A competição deve acrescentar cerca de R$ 100 milhões à economia de cidades de Goiás e Minas Gerais, segundo a organização do evento. O torneio ainda ajuda a divulgar destinos brasileiros 

Começou neste sábado (22) a 22ª edição do Rally dos Sertões, o segundo evento da categoria, atrás apenas do rali Dakar. Neste ano, os competidores largarão de Goiânia (GO) e atravessarão 2,6 mil quilômetros divididos em sete etapas até a linha de chegada, em Belo Horizonte (MG), programada para o próximo dia 30.
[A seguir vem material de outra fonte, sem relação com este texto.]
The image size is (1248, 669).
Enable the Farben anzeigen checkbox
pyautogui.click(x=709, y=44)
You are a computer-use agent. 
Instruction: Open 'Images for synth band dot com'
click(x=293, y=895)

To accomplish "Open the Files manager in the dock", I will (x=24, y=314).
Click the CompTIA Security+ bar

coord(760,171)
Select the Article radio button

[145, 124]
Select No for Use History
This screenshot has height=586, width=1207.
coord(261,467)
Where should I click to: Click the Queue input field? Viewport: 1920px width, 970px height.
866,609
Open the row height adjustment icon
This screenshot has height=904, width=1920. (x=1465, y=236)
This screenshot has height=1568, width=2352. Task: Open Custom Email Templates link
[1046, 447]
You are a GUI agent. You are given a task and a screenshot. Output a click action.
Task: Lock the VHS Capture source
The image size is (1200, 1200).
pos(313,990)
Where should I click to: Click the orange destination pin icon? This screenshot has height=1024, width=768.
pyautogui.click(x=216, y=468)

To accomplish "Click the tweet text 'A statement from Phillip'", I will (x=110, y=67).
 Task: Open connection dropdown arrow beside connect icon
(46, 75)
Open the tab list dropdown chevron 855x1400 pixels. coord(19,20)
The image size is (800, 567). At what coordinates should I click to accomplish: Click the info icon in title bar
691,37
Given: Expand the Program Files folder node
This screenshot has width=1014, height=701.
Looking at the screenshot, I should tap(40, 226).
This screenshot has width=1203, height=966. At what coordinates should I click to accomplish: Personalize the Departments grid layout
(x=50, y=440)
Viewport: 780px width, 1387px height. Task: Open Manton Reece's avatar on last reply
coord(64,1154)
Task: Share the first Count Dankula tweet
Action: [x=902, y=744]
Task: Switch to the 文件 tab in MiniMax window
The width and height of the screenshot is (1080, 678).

A expectativa é que entre pilotos, jornalistas, equipes de apoio, organização, produção e logística, uma caravana de aproximadamente duas mil pessoas atravesse os municípios, movimentando o turismo e a economia local. “O evento ajuda a promover o turismo nacional e estimula a competitividade dos destinos”, diz o ministro do Turismo, Vinicius Lages.

A competição deve acrescentar cerca de R$ 100 milhões à economia das cidades visitadas, quase o dobro do ano passado – e movimentar toda a cadeia produtiva ligada ao turismo, que vai do vendedor de rua aos meios de hospedagem, segundo estimativas de Carlos Ronay, coordenador do Rally dos Sertões em Goiás.

Dos sete municípios pelos quais o Sertões passará, três serão sede do rali pela primeira vez: a goiana Catalão e as mineiras Paracatu e São Francisco. Completam o percurso, Caldas Novas (GO) e Diamantina (MG), que já receberam o Sertões em outras edições. Além do Brasil, mais nove países terão representantes na competição: África do Sul, Argentina, Chile, Espanha, França, Polônia, Portugal, Reino Unido e Uruguai.